The same holds for any comparisons of mean values (across heading offsets during the recalibration phase or across modalities). For example, a t-test that includes perceptual shifts from all sessions and all monkeys is not valid as the values from a single monkey are correlated. Again, there are several ways to account for this. For example, an LMM with cross-modal discrepancy as predictor (and a free intercept) or each monkey's data could be tested separately.
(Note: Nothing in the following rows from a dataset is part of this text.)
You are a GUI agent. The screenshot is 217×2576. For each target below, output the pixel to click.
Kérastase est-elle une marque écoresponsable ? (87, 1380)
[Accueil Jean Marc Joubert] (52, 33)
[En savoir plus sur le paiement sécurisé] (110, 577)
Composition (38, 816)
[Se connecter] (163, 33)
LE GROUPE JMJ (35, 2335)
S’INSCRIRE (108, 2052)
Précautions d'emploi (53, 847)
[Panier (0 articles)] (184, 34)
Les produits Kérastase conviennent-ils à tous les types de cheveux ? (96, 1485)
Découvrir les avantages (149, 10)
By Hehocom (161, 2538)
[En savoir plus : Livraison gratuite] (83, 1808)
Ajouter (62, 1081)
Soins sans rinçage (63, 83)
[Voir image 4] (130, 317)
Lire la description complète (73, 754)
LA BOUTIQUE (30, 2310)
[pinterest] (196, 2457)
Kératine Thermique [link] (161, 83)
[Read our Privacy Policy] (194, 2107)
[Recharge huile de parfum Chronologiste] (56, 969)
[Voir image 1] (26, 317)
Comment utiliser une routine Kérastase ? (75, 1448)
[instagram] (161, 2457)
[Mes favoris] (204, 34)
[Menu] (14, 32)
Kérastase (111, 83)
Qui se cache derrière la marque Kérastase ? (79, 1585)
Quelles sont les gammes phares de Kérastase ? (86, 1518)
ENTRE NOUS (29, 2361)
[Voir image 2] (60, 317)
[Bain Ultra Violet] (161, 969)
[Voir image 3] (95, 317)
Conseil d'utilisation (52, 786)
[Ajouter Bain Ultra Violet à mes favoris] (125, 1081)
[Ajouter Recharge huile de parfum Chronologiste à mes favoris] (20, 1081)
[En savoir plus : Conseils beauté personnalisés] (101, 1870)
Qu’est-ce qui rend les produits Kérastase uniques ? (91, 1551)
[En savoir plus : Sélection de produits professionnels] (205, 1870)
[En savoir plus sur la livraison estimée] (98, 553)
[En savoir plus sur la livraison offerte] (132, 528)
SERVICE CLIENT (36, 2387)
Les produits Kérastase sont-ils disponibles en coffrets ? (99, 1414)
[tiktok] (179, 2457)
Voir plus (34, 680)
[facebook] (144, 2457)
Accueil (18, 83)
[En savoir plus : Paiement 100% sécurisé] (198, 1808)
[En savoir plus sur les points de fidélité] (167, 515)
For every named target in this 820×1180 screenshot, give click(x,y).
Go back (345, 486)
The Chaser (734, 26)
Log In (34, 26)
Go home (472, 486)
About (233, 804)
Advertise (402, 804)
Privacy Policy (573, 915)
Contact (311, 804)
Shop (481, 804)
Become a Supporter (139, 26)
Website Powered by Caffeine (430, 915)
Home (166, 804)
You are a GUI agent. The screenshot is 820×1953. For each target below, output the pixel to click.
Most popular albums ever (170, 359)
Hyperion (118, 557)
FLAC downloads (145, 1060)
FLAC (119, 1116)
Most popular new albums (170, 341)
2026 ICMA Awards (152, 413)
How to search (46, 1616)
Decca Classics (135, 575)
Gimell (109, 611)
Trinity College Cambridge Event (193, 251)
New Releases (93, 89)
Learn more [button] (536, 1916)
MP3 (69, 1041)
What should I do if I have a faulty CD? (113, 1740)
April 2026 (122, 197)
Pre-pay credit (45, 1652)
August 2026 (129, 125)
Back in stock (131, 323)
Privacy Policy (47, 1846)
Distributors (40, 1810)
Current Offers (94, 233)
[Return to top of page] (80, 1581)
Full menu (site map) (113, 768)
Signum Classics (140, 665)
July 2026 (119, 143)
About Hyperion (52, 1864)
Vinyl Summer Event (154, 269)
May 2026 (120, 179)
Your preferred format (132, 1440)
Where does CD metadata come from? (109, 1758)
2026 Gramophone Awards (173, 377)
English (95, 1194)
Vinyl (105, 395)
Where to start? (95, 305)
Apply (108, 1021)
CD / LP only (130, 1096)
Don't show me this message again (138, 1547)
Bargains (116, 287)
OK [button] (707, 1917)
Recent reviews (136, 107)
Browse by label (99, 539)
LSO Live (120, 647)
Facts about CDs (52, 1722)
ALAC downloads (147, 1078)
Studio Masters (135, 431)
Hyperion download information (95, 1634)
The procedure to derive neurometric curves, which are central to the study, should be explained better. In the main text and in the figures, it should be clarified that each data point shows the proportion of trials in which an ideal observer would make a rightwards choice given only the firing rates of the neurons (and assumed anti-neurons). In the methods section, it should be explained in detail how the ROC curve is derived. Readers unfamiliar with the method should understand that the ROC incorporates decisions for a range of decision thresholds and that the area under the ROC curve (AUROC, not ROC value) corresponds to a theoretical observer's ability to discriminate between leftwards and rightwards motion given firing rates across repetitions of a specific motion direction. Finally, those AUROC values (ranging from 0.5 to 1) are mapped onto the probability of a rightwards choice (ranging from 0 to 1) given a heading direction.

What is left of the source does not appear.